-- Task material --
'''
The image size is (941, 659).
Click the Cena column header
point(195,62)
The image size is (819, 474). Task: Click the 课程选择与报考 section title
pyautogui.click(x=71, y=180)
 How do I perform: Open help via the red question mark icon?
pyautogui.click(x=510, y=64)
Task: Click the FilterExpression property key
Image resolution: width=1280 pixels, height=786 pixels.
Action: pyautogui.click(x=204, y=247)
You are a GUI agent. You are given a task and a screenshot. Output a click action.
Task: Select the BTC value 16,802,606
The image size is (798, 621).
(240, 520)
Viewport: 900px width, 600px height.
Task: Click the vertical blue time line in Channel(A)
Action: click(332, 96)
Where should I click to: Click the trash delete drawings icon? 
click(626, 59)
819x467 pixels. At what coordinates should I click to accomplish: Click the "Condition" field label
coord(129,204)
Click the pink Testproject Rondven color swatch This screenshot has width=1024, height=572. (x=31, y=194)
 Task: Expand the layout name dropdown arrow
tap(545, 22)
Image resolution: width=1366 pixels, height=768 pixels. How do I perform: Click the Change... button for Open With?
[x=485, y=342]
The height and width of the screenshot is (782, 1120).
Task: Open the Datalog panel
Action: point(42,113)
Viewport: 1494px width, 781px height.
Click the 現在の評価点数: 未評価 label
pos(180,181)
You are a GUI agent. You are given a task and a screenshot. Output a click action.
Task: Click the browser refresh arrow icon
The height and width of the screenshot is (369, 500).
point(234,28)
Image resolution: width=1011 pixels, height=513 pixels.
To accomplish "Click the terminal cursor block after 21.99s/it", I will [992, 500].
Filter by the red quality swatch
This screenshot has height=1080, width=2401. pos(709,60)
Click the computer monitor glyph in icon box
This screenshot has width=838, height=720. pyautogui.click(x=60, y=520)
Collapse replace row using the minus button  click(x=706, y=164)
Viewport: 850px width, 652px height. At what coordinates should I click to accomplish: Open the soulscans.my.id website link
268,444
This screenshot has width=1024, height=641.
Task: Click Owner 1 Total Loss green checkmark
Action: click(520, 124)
'''
-- Problem --
Would you write out the full listing exactly as given?

-- Task result --
The image size is (941, 659).
Click the Cena column header
point(195,62)
The image size is (819, 474). Task: Click the 课程选择与报考 section title
pyautogui.click(x=71, y=180)
 How do I perform: Open help via the red question mark icon?
pyautogui.click(x=510, y=64)
Task: Click the FilterExpression property key
Image resolution: width=1280 pixels, height=786 pixels.
Action: pyautogui.click(x=204, y=247)
You are a GUI agent. You are given a task and a screenshot. Output a click action.
Task: Select the BTC value 16,802,606
The image size is (798, 621).
(240, 520)
Viewport: 900px width, 600px height.
Task: Click the vertical blue time line in Channel(A)
Action: click(332, 96)
Where should I click to: Click the trash delete drawings icon? 
click(626, 59)
819x467 pixels. At what coordinates should I click to accomplish: Click the "Condition" field label
coord(129,204)
Click the pink Testproject Rondven color swatch This screenshot has width=1024, height=572. (x=31, y=194)
 Task: Expand the layout name dropdown arrow
tap(545, 22)
Image resolution: width=1366 pixels, height=768 pixels. How do I perform: Click the Change... button for Open With?
[x=485, y=342]
The height and width of the screenshot is (782, 1120).
Task: Open the Datalog panel
Action: point(42,113)
Viewport: 1494px width, 781px height.
Click the 現在の評価点数: 未評価 label
pos(180,181)
You are a GUI agent. You are given a task and a screenshot. Output a click action.
Task: Click the browser refresh arrow icon
The height and width of the screenshot is (369, 500).
point(234,28)
Image resolution: width=1011 pixels, height=513 pixels.
To accomplish "Click the terminal cursor block after 21.99s/it", I will [992, 500].
Filter by the red quality swatch
This screenshot has height=1080, width=2401. pos(709,60)
Click the computer monitor glyph in icon box
This screenshot has width=838, height=720. pyautogui.click(x=60, y=520)
Collapse replace row using the minus button  click(x=706, y=164)
Viewport: 850px width, 652px height. At what coordinates should I click to accomplish: Open the soulscans.my.id website link
268,444
This screenshot has width=1024, height=641.
Task: Click Owner 1 Total Loss green checkmark
Action: click(520, 124)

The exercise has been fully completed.